Erinnerung, Macht und Zeitverständnis bilden die Grundlinien des Beitrages von Zoran Terzić (Kunstwissenschaftler, Berlin). Seinem Befund zufolge muss zuallererst nach dem Zeitverständnis gefragt werden, das Systemwechseln, politischen Krisen und Umbrüchen zu Grunde liegt. „Erst das Begründen und Sichern von Herrschaft kontextualisiert die Sphäre von Vergangenheit, Gegenwart und Zukunft.“ (S. 251) Daran anknüpfend formuliert Terzić seine scharfe Kritik an „EU-Konformisten und -pragmatisten“ (S. 253), die in der liberalen Demokratie das Ende der Ideologie sähen und dabei den Blick für die Untrennbarkeit von Realsozialismus und Postsozialismus verlören. Ersterer habe über das Primat der Politik Kritik verunmöglicht, während es heute die Ökonomie sei: „Wer gegen die Partei spricht, ist ein Usurpator, und wer gegen den Wirtschaftsstandort agitiert, ist ein Saboteur [...]“ (S. 253). Zwei besonders wichtige Einwände finden sich lediglich im Fußnotentext. Terzić zeigt erstens den Zynismus der EU-Politik zur Heranführung des Balkans an Europa nach den Kriegen auf, seien doch sowohl die Konstruktion des Raumes „Balkan“ als auch Krieg prototypisch europäische Produkte (vgl. Fußnote 13, S. 253). Zweitens bringt Terzić die in allen Beiträgen des Sammelbandes anklingende Kritik am postsozialistischen Nationalismus auf den Punkt: Während der Kommunismus verhandel- und widerlegbar sei, sei der Nationalismus „in der Totale des Gefühls der Zugehörigkeit [...] apodiktisch“ (Fußnote 6, S. 249).

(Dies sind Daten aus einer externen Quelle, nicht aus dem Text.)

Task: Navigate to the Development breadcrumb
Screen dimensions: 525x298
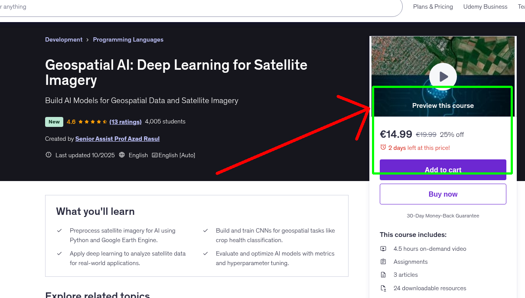Action: pyautogui.click(x=64, y=39)
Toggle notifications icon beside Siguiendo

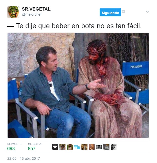pyautogui.click(x=124, y=12)
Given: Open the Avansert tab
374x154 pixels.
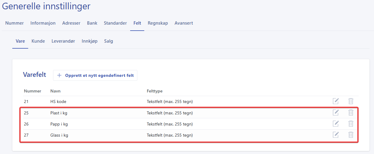Looking at the screenshot, I should click(184, 23).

Dubravka Ugrešić stößt sich daran, permanent mit dem Label der osteuropäischen Autorin versehen zu werden, während Zoran Terzić missfällt, wie südosteuropäische Gesellschaften gemessen an ihrer Wirtschaftskraft und politischen Stabilität in EU-Beitrittszonen (Stichwort: Westbalkan) eingeteilt werden. Der Blick der deutschsprachigen LeserInnenschaft auf Südosteuropa findet nicht selten durch eine ähnlich oberflächliche Brille statt. Die multiplen Strategien der Auseinandersetzung mit der realsozialistischen Vergangenheit, die in „Zwischen Amnesie und Nostalgie“ gleichzeitig wissenschaftlich und zugänglich besprochen werden, lösen dieses monochrome Bild theoretisch fundiert und inhaltlich detailliert auf.

Anmerkungen:
1 Margarethe Mitscherlich / Alexander Mitscherlich, Die Unfähigkeit zu trauern. Grundlagen kollektiven Verhaltens. München, Zürich 1967.
2 Harald Welzer / Sabine Moller / Karoline Tschugnall, Opa war kein Nazi. Nationalsozialismus und Holocaust im Familiengedächtnis. Frankfurt am Main 2003.